People like you are in this dataset

One of the recent projects we’ve done at Bath: Hacked is to explore a sample of the Strava Metro data covering the city of Bath. I’m not going to cover all of the project details in this post, but if you’re interested then I suggest you read this introductory post and then look at some of the different ways we presented and analysed the data.

From the start of the project we decided that we wanted to show the local (cycling) community what insights we might be able to draw from the dataset and illustrate some of the ways it might be used.

Our first step was to describe the dataset and how it was collected. We then outlined some questions we might ask of the data. And we tried to assess how representative the dataset was of the local cycling community by comparing it with data from the last census.

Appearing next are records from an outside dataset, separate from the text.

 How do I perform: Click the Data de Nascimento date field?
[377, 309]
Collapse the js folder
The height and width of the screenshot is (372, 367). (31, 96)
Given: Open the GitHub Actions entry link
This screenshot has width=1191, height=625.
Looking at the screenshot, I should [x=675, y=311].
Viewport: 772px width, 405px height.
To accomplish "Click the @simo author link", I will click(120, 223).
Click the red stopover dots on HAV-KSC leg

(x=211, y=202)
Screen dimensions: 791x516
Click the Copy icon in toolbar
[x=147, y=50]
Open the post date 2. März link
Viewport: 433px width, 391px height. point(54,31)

The reactions were really interesting. I spent a great deal of time on social media patiently answering questions and objections. I wanted to help answer those questions and understand what issues and concerns people might have in using this type of data.

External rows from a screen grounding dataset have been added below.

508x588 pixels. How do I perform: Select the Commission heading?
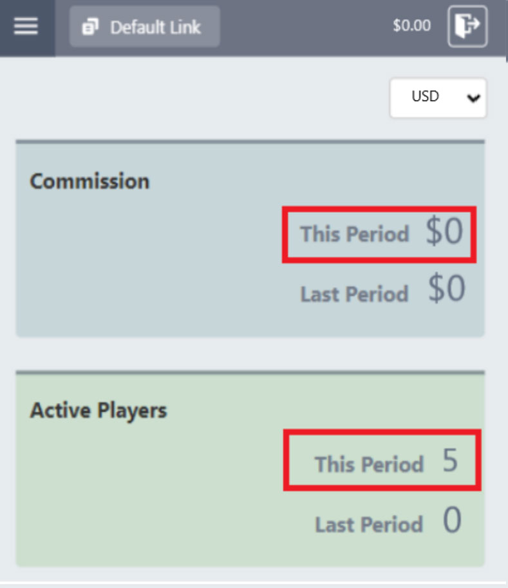coord(89,181)
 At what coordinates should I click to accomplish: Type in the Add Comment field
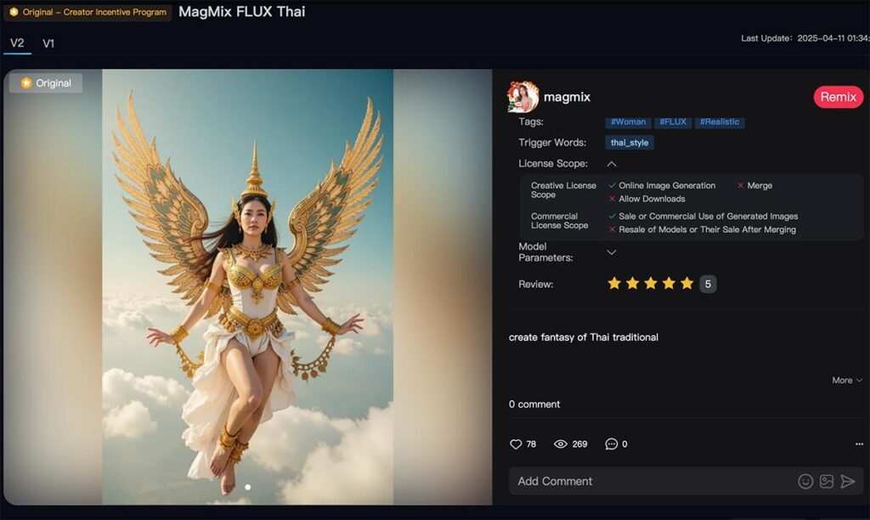[x=650, y=482]
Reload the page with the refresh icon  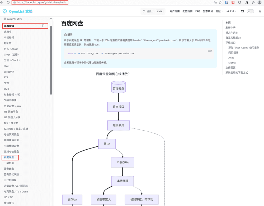point(8,2)
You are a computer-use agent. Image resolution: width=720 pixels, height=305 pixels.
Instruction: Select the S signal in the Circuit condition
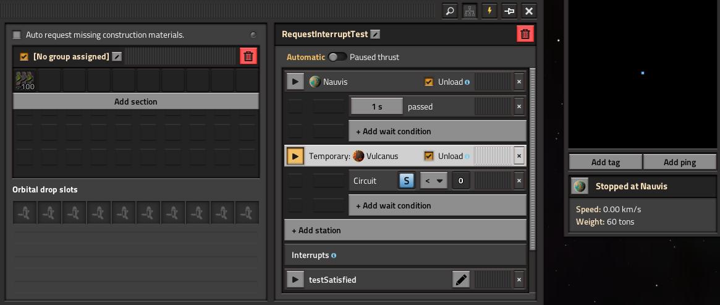tap(407, 181)
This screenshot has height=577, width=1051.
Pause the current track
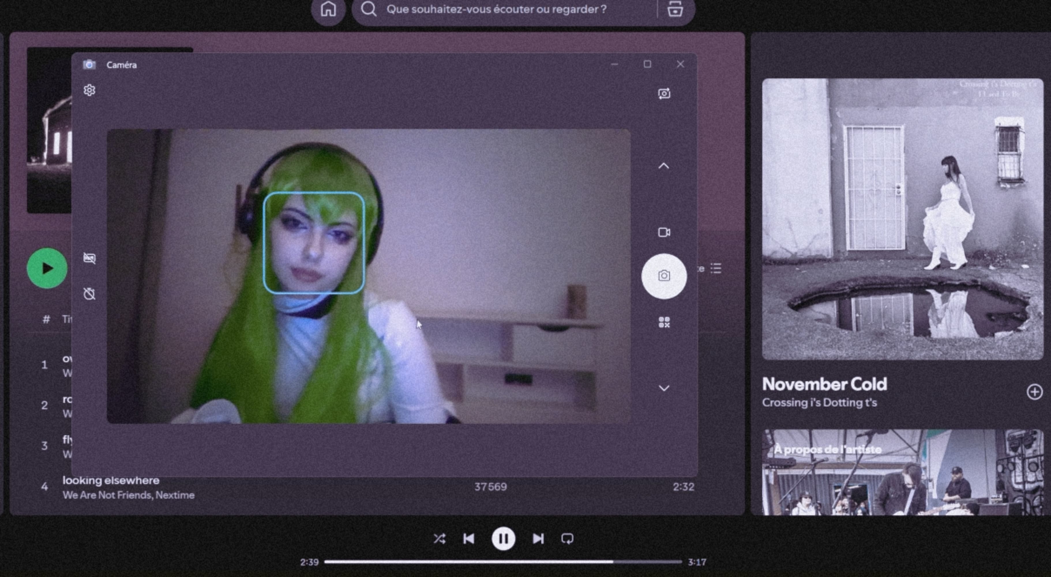tap(503, 539)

I found that there were broadly two different types of feedback.

Visible participation

The first, more positive response, was from existing or previous Strava users surprised or delighted that their data might contribute towards this type of analysis. Some people shared the fact that they only logged some types of rides, while others explained that they already logged all of their activity including commutes and recreational riding. I saw one comment from a user who was now determined to do this more diligently, just so they could contribute to the Metro dataset.

A lesson here is that even users who understand that their data is being collected can still be surprised in the ways that the data might be re-purposed.  This is a data literacy issue: how can we help non-specialists understand the incredible malleability of data?

I think the reaction also reinforces the point that people will often contribute more if they think their data can be used for social good. Or just that people like them are also contributing.

This is important if we want to  encourage more participation in the maintenance of data infrastructure. Commercial organisations would do well to think about how open data and data philanthropy might drive more use of their platforms rather than threaten them.

Even if the Strava data were completely open there are still challenges in its use and interpretation. This creates the space for value-added services. (btw, if anyone wants help with using the Strava Metro data then I’m happy to discuss how Bath: Hacked could help out!)

Two tribes

The second, more negative response, was from people who didn’t use Strava and often had strong opinions about the service. I’ll step lightly over the details here. But, while I want to avoid being critical (because I’m genuinely not), I want to share a variety of the responses I saw:

  • I don’t use this dataset, so it can’t tell you anything about how I cycle
  • I don’t understand why people might use the service, so I’m suspicious of what the data might include
  • I think only a certain type of people use the service so its only representative of them, not me
  • I think people only use this service in a specific way, e.g. not for regular commutes, and so the data has limited use
  • I’m suspicious about the reliability of the data, so distrust it.

I’d think I’d sum all of that up as: “people like me don’t use this service, so any data you have isn’t representative of me or my community“.

This is exactly the issue we tried to shed some light on in our first two blog posts. So clearly we failed at that! Something to improve on in future.

The real lesson for me here is that people need to see themselves in a dataset.

If  we don’t help someone understand whether a dataset is representative of them, then it’s use will be viewed with suspicion and doubt. It doesn’t matter how rigorous the data collection and analysis process might be behind the scenes, it’s important to help find ways for people to see that for themselves. This isn’t a data literacy issue: it’s a problem with how we effectively communicate and build trust in data.

If we increasingly want to use data as a mirror of society, then people need to be able to see themselves in its reflection.

If they can see how they might be a valuable part of a dataset, then they may be more willing to contribute. If they can see whether they (or people like them) are represented in a dataset, then they may be more willing to accept insights drawn from that data.

Story telling is likely to be a useful tool here, but I wonder whether there are other complementary ways to approach these issues?